> Task description: When the line with "Delete the preset" is reached, include it and stop; before that, copy each line of the listing exactly from the first.

=-=-=-=-=

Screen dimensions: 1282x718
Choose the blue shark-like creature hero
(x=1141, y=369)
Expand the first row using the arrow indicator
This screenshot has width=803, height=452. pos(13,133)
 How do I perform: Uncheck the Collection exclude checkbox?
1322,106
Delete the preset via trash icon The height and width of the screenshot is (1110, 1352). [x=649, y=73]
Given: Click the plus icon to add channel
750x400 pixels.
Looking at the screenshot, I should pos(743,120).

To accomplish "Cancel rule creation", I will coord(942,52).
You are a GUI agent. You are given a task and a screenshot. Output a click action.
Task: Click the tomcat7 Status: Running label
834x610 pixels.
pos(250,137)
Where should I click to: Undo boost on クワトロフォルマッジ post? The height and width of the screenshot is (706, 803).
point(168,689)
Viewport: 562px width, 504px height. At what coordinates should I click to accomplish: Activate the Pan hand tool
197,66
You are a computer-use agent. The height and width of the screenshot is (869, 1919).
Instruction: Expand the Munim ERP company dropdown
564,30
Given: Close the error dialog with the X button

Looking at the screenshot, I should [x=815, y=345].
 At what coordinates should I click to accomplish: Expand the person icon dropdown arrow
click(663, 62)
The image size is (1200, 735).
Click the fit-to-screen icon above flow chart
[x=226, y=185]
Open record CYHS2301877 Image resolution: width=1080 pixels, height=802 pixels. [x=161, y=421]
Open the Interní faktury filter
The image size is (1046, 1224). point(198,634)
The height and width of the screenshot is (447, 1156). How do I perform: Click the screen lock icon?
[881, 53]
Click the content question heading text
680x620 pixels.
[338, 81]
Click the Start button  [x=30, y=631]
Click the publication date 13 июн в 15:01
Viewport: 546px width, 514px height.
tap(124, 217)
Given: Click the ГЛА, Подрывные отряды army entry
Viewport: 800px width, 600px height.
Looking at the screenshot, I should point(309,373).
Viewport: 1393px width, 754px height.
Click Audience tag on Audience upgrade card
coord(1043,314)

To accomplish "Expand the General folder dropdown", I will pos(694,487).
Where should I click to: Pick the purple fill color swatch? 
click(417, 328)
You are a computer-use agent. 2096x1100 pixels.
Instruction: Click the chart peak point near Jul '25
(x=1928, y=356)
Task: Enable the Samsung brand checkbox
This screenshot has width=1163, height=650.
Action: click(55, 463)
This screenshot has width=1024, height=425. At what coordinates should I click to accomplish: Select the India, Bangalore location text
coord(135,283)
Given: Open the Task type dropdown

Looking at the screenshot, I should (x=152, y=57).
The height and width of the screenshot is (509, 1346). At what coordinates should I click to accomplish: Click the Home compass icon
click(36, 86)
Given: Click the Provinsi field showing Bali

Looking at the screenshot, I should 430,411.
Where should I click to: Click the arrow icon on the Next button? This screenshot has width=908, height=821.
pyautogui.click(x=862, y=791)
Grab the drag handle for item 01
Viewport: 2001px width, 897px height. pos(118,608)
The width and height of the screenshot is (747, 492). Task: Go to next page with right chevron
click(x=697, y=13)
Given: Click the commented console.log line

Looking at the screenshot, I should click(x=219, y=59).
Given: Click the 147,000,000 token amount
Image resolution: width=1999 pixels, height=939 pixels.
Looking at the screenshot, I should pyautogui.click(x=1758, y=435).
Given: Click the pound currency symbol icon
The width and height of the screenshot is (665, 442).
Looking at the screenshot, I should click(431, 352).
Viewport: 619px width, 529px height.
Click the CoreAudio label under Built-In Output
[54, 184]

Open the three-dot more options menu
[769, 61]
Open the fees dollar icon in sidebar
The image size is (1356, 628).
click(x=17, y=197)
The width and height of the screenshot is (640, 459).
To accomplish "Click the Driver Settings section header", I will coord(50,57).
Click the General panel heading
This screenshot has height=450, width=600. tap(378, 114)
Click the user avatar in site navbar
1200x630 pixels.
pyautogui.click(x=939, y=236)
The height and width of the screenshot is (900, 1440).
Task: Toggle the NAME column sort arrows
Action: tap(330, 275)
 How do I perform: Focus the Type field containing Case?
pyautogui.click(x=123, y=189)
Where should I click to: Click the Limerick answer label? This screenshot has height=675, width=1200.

=-=-=-=-=

> Exercise solution:
Screen dimensions: 1282x718
Choose the blue shark-like creature hero
(x=1141, y=369)
Expand the first row using the arrow indicator
This screenshot has width=803, height=452. pos(13,133)
 How do I perform: Uncheck the Collection exclude checkbox?
1322,106
Delete the preset via trash icon The height and width of the screenshot is (1110, 1352). [x=649, y=73]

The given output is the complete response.